Relating the gate-to-source voltages to the input voltage, [link] becomes

${k}_{N}\left({v}_{I}-{V}_{\text{ThN}}{\right)}^{2}={k}_{P}\left({V}_{\text{DD}}-{v}_{I}+{V}_{\text{ThP}}{\right)}^{2}$

For this ideal case, the output voltage does not appear in [link], and the input voltage is a constant, as long as the two transistors are biased in the saturation region.

Voltage ${v}_{I}$ from [link] is the input voltage at the PMOS and NMOS transition points. Solving for ${v}_{I}$, we find that

${v}_{I}={V}_{\text{It}}=\frac{{V}_{\text{DD}}+{V}_{\text{ThP}}+\sqrt{\frac{{k}_{N}}{{k}_{P}}}{V}_{\text{ThN}}}{1+\sqrt{\frac{{k}_{N}}{{k}_{P}}}}$

For ${v}_{I}>{V}_{\text{It}}$, the NMOS is biased in the nonsaturation region and the PMOS is biased in the saturation region. Again equating the two drain currents, we have

${k}_{N}\left[2\left({v}_{\text{GSN}}-{V}_{\text{ThN}}\right){v}_{\text{DSN}}-{v}_{\text{DSN}}^{2}\right]={k}_{P}\left({v}_{\text{SGP}}+{V}_{\text{ThP}}{\right)}^{2}$

Also, relating the gate-to-source and drain-to-source voltages to the input and output voltages, respectively, modifies [link], as follows:

${k}_{N}\left[2\left({v}_{I}-{V}_{\text{ThN}}\right){v}_{0}-{v}_{0}^{2}\right]={k}_{P}\left({V}_{\text{DD}}-{v}_{I}+{V}_{\text{ThP}}{\right)}^{2}$

[link] relates the input and output voltages as long as the NMOS is biased in the nonsaturation region and the PMOS in the saturation region. [link] shows the completed voltage transfer curve.

CMOS Inverter Currents

When the CMOS inverter input voltage is either a logic 0 or a logic 1, the current in the circuit is zero since one of the transistor is off. When the input voltage is in the range ${V}_{\text{ThN}}<{v}_{I}<{V}_{\text{DD}}-/{V}_{\text{ThP}}/$, both transistors conducting and a current exists in the inverter.
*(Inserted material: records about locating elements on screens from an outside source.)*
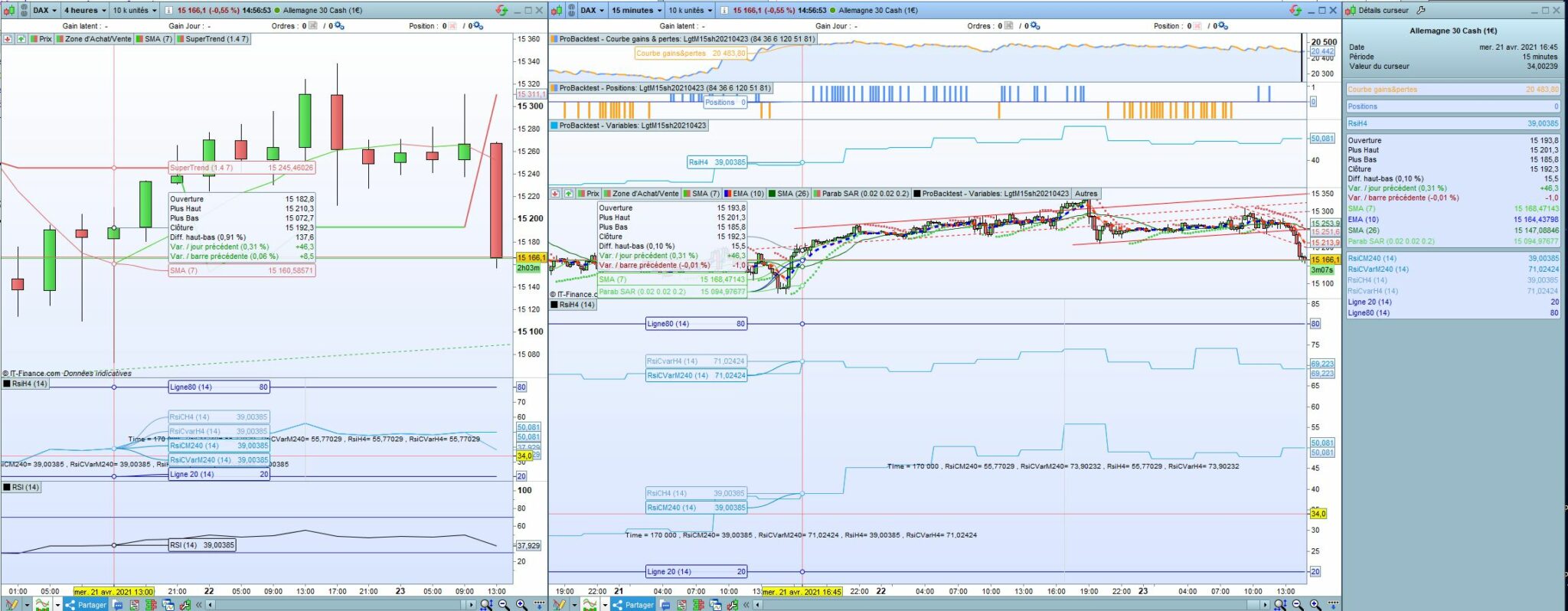Open the 4 heures timeframe dropdown

pyautogui.click(x=83, y=10)
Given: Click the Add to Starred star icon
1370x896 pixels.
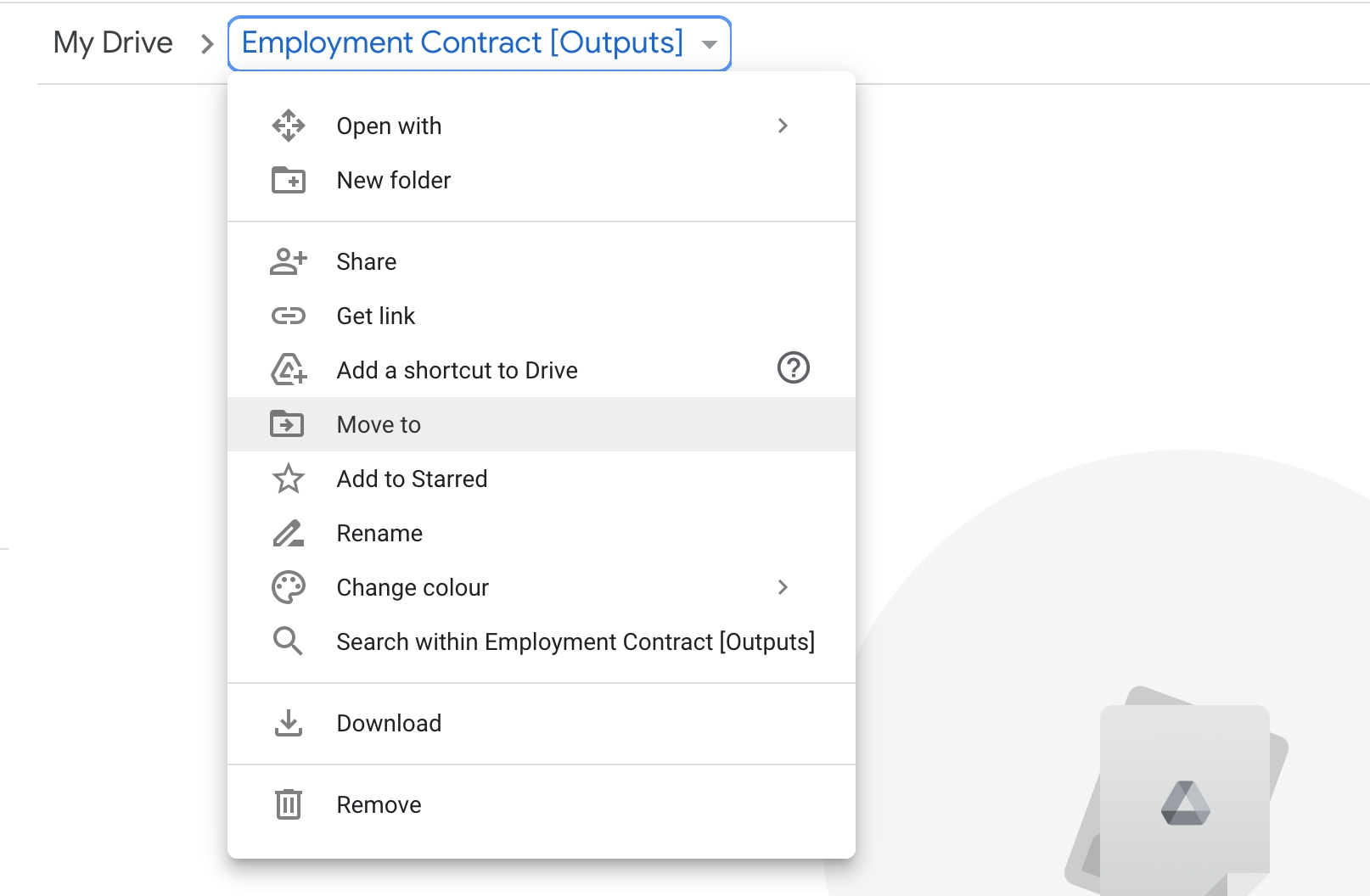Looking at the screenshot, I should (x=289, y=479).
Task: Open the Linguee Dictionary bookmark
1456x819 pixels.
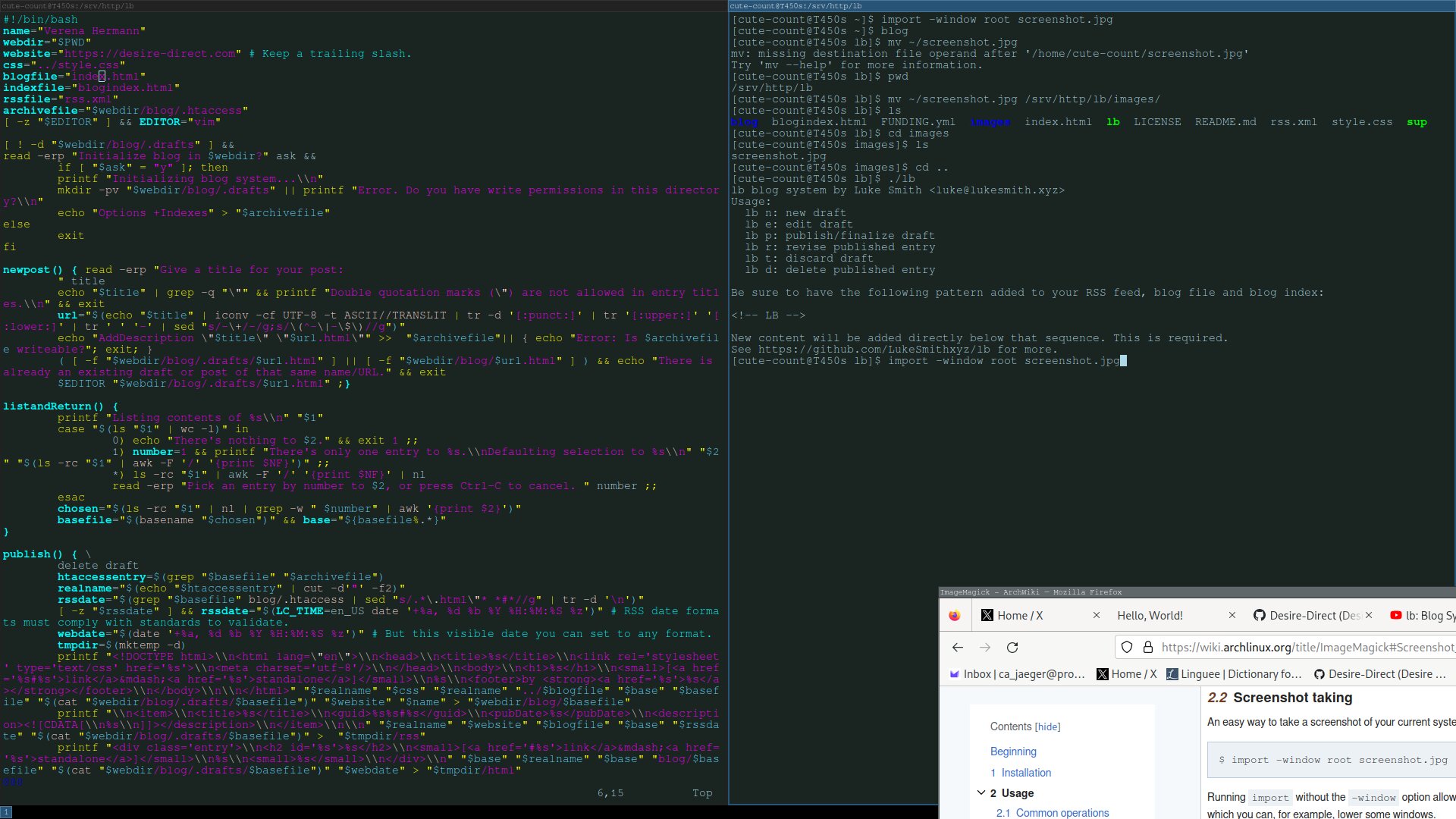Action: [1234, 674]
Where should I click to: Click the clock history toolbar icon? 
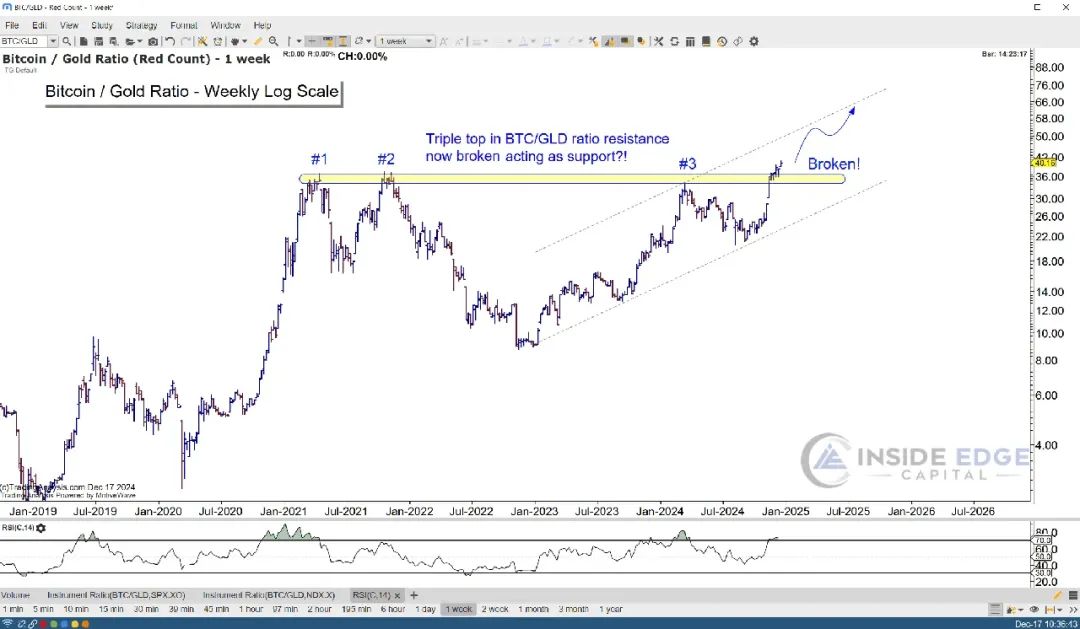721,41
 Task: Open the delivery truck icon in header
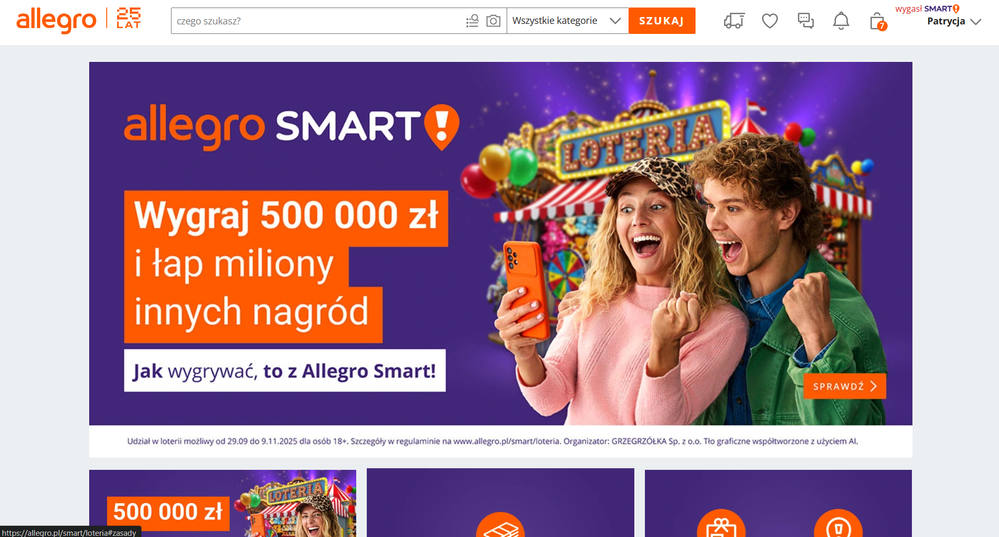[734, 21]
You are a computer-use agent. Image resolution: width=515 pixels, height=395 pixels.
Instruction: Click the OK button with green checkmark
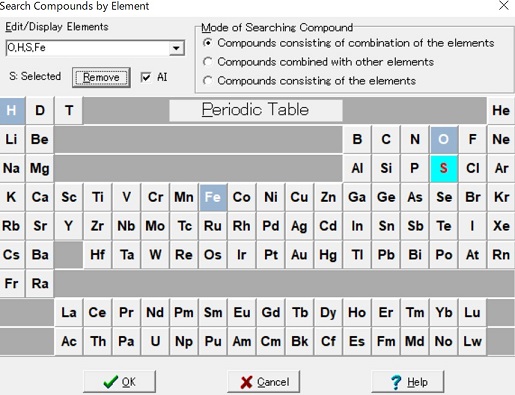pos(119,381)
When the NMOS transistor is biased in the saturation region, the current in the inverter is controlled by ${v}_{\text{GSN}}$ and the PMOS source-to-drain voltage adjusts such that ${i}_{\text{DP}}={i}_{\text{DN}}$. This condition is demonstrated in [link]. We can write

${i}_{\text{DN}}={i}_{\text{DP}}={k}_{N}\left({v}_{\text{GSN}}-{V}_{\text{ThN}}{\right)}^{2}={k}_{N}\left({v}_{I}-{V}_{\text{ThN}}{\right)}^{2}$

Taking the square root yields

$\sqrt{{i}_{\text{DN}}}=\sqrt{{i}_{\text{DP}}}=\sqrt{{k}_{N}}\left({v}_{I}-{V}_{\text{ThN}}\right)$

As long as the NMOS transistor is biased in the saturation region, the square root of the CMOS inverter is a linear function of the input voltage.

When the PMOS transistor is biased in the saturation region, the current in the inverter is controlled by ${v}_{\text{SGP}}$ and the NMOS drain-to-source voltage adjusts such that ${i}_{\text{DP}}={i}_{\text{DN}}$. This condition is demonstrated in [link]. Using [link], we can write that

${i}_{\text{DN}}={i}_{\text{DP}}={k}_{P}\left({V}_{\text{DD}}-{v}_{I}+{V}_{\text{ThP}}{\right)}^{2}$

Taking the square root yields

$\sqrt{{i}_{\text{DN}}}=\sqrt{{i}_{\text{DP}}}=\sqrt{{k}_{N}}\left({V}_{\text{DD}}-{v}_{I}+{V}_{\text{ThP}}\right)$

As long as the PMOS transistor is biased in the saturation region, the square root of the CMOS inverter current is also a linear function of the input voltage.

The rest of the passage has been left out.